— START OF EXERCISE MATERIALS —

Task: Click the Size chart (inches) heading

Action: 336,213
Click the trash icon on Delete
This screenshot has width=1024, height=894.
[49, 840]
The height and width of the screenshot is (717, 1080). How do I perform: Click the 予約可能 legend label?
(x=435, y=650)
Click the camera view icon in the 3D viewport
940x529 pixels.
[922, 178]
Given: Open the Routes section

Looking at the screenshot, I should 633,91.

— END OF EXERCISE MATERIALS —
— START OF EXERCISE MATERIALS —

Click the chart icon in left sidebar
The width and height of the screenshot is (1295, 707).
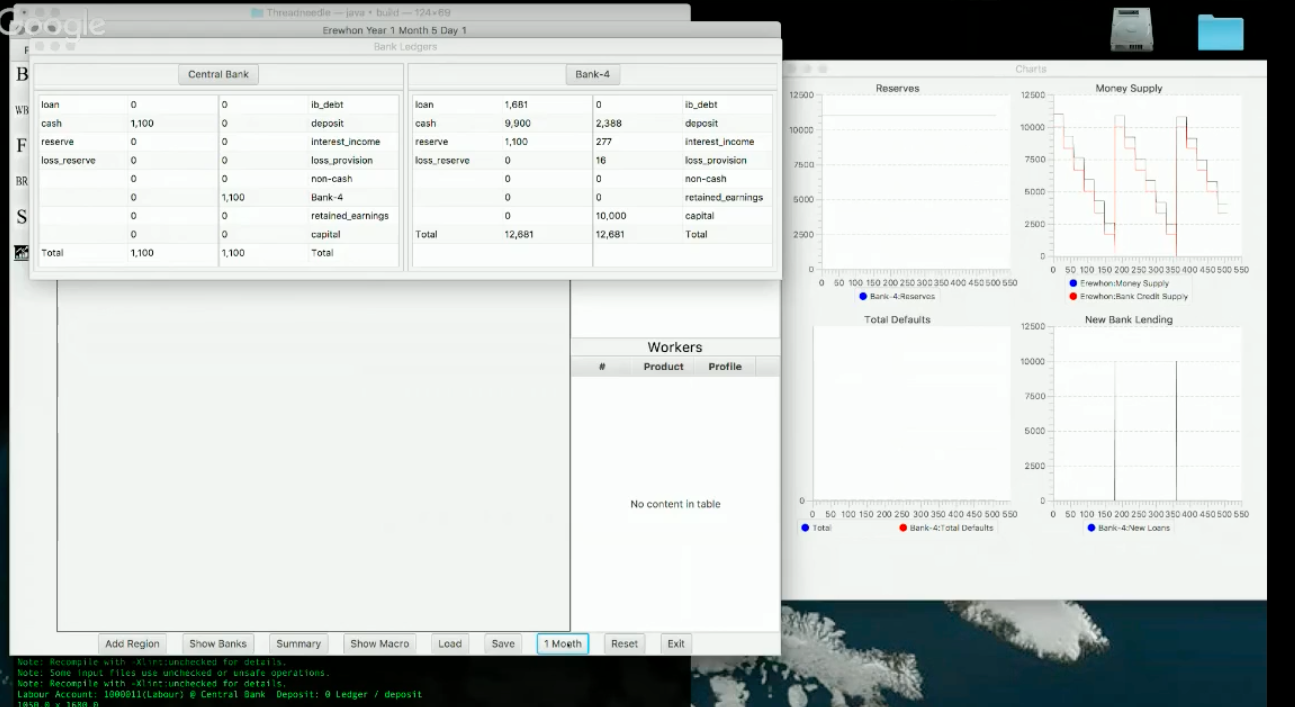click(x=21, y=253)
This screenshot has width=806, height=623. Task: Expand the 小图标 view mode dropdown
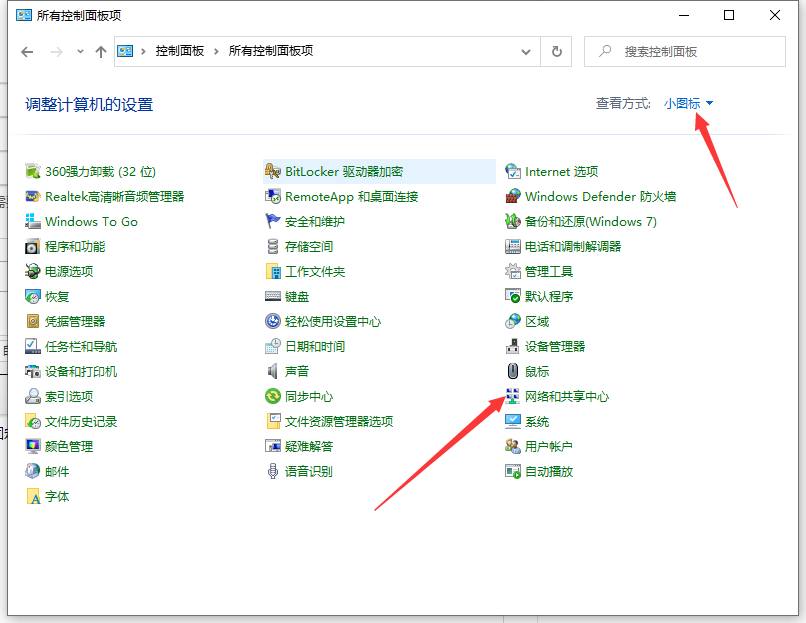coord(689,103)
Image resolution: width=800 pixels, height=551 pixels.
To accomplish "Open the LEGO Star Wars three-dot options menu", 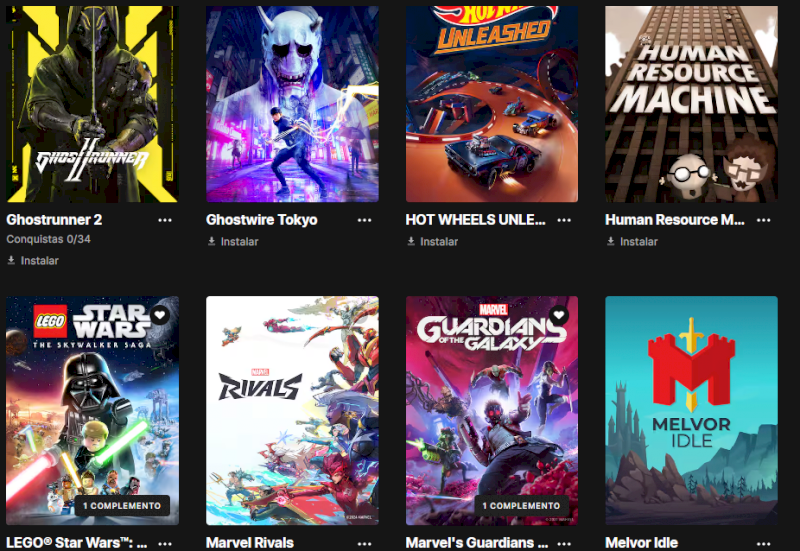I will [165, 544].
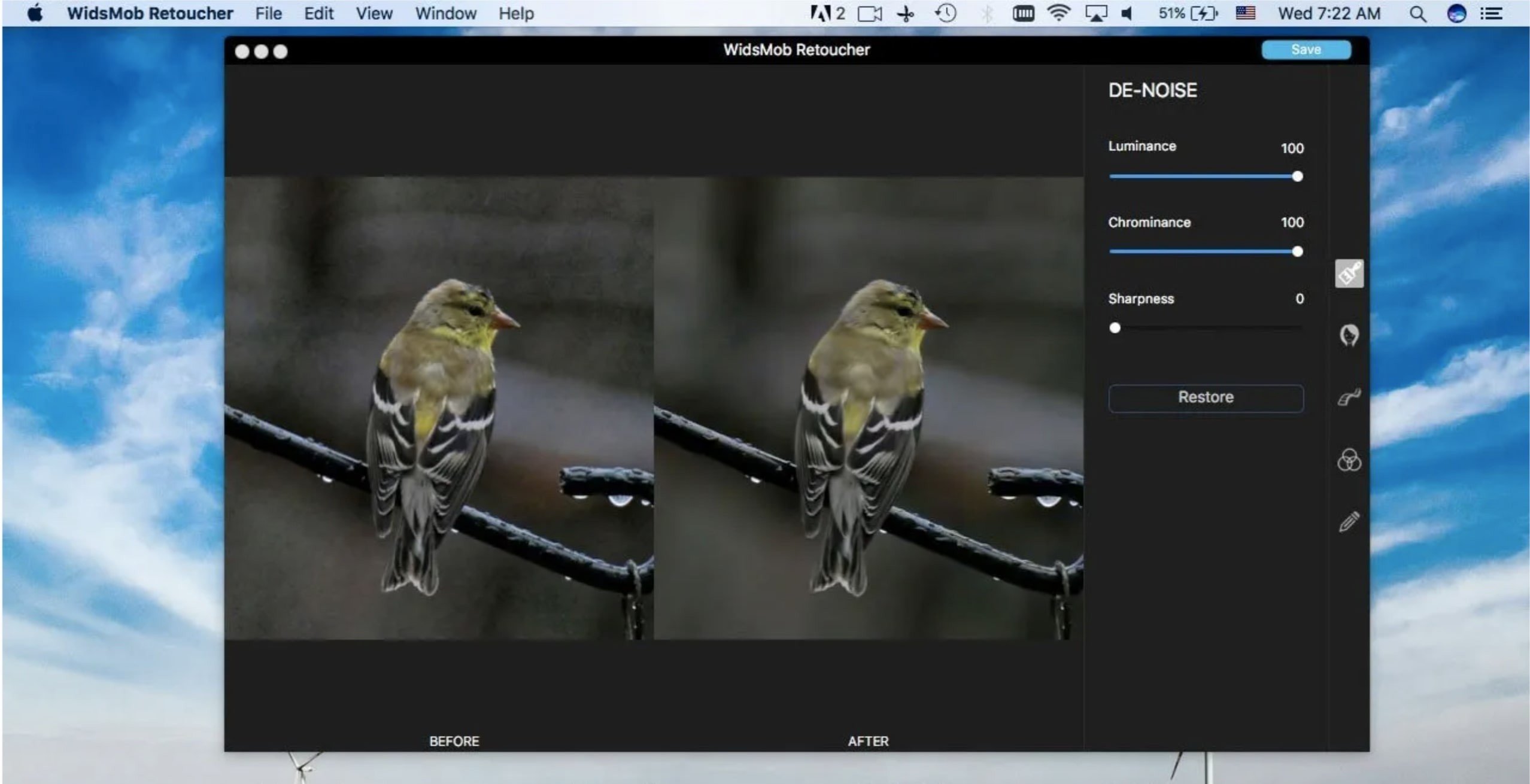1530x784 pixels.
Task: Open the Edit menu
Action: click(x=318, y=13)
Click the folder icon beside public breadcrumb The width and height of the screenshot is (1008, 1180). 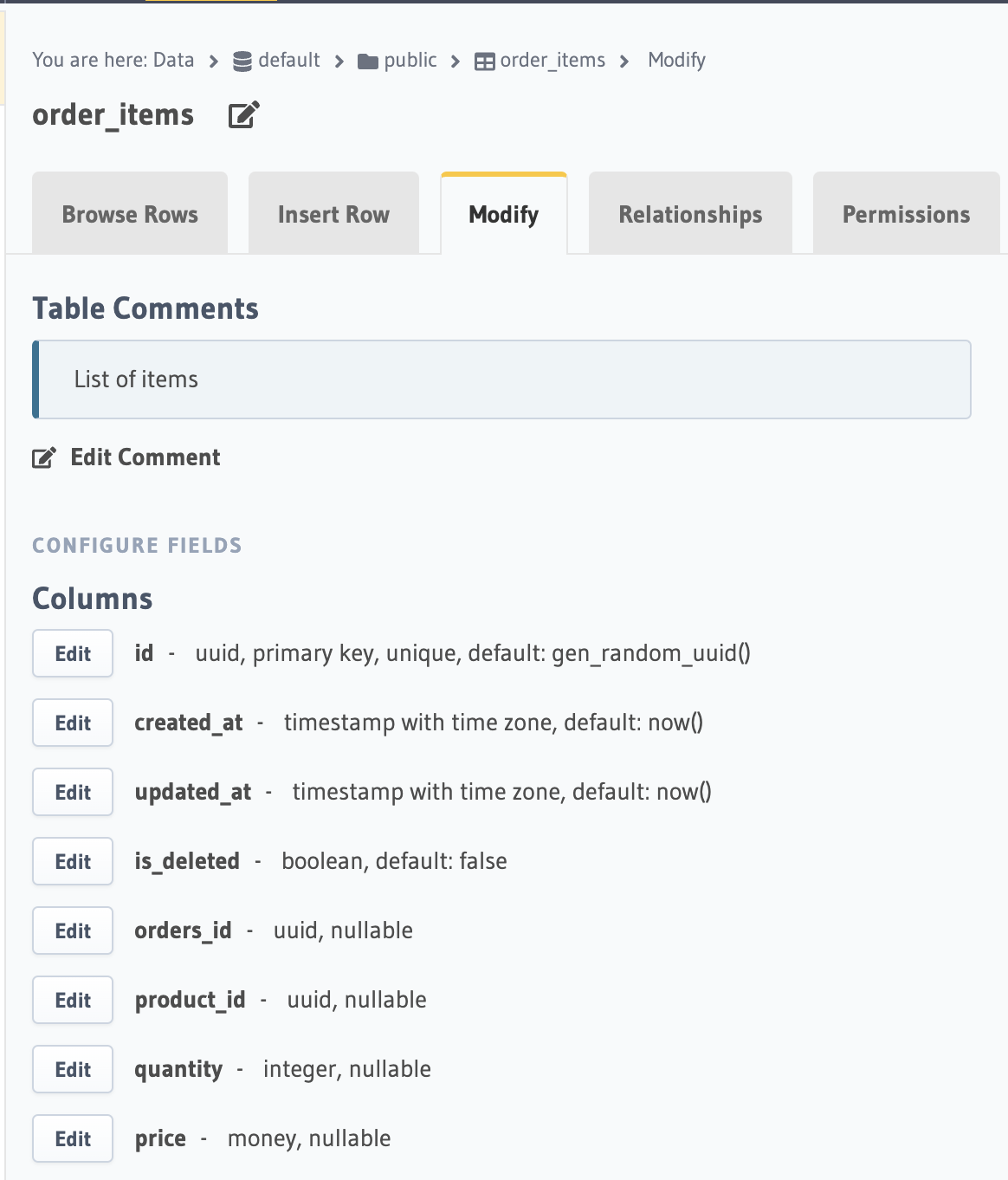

— END OF EXERCISE MATERIALS —
— START OF EXERCISE MATERIALS —

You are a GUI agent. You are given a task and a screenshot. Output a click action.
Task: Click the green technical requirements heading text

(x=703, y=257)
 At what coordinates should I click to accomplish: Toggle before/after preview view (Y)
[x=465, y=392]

— END OF EXERCISE MATERIALS —

OBJECTIVE: Format the data from the line containing "Task: Click the Size chart (inches) heading" through the line containing "Looking at the screenshot, I should 633,91." as a JSON list of strings, with one string per line, both of those lines included and blank lines left out.

ANSWER TO THIS EXERCISE:
[
  "Task: Click the Size chart (inches) heading",
  "Action: 336,213",
  "Click the trash icon on Delete",
  "This screenshot has width=1024, height=894.",
  "[49, 840]",
  "The height and width of the screenshot is (717, 1080). How do I perform: Click the 予約可能 legend label?",
  "(x=435, y=650)",
  "Click the camera view icon in the 3D viewport",
  "940x529 pixels.",
  "[922, 178]",
  "Given: Open the Routes section",
  "Looking at the screenshot, I should 633,91."
]